理想は、学びの選択肢を増やし「主体性」を育む教育

——日本の学びには主体性がないというお話がありました。子どもたちの主体性を育むために、私たち大人はどのような視点を持ち、どのような対応を心がけるべきでしょうか?

とても難しい問題ですが、まず言えるのは大人に辛抱が必要だということ。自分は何をやりたいのか、何が強みなのか、これは簡単に見つけられるものではありません。主体性を育む教育法として「モンテッソーリ教育」があります。これは子どもたちの言動を尊重するため常に見守るというものです。見守るためには辛抱が必要ですが、学校には辛抱して考えさせる時間のゆとりがありません。時間割も自分で考えたものではなく用意されたものです。学校のすべてを否定するわけではありませんが、学校に染まれば染まるほど主体性は薄れていく気がしています。

日本が安定して秩序が保たれているのは、質の高い工業化教育があったからです。グローバルに評価されている部分もあります。ただそれが何かを奪っている側面もあるかもしれません。何が正解かはわかりませんが、子どもたちの選択肢を増やしてあげることが大切ではないでしょうか。

「オルタナティブ教育」を受け入れる社会が鍵

——子どもたちの選択肢を増やす。これは具体的にどんな形の教育でしょうか?

最低限の学びを与える公教育の基盤を整えつつ、積極的不登校や子どもたちの個性を尊重するオルタナティブ教育(フリースクールやホームスクーリングなど)が鍵になると思います。

これまで200以上の学校を訪問した際に、必ず子どもたちにインタビューしてきました。「なぜ学校に来ているの?」「さっきの勉強は何のためにしているの?」と。こういった問いかけに対し明確に答えられる子がいません。社会で言えばビジョンがない会社に通い、アジェンダのない会議で時間が潰されているようなものです。

私が経営するオンラインのインターナショナルスクールCrimson Global Academyでは、中学生が飛び級で高校の数学を学んでいます。学校に通いながら「数学の時間はオンラインスクールで受けます」と自ら学びの場を選んでいる、いわゆる積極的不登校です。これが問題視されない社会になることが望ましいと思います。
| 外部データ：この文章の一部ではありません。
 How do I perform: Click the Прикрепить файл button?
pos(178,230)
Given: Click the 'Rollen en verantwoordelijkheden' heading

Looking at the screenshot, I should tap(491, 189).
——最後に、今後はどのようなアクションをお考えかお聞かせください。

中高生と大人が一緒に課題を解決できる仕組みを構築したいです。中高生の感性や視点と、プロのスキルやマインドセットを融合させることで、それまで考えられなかったようなソリューションが生まれるかもしれません。世代を越えた課題解決やイノベーションが起こることを期待しています。課題の定義や解決方法も正解主義にするのではなく多角的に捉え、大人たちが辛抱強く見守るなかで子どもたちの主体性を育む。そのようなゆとりのある活動ができればと思います。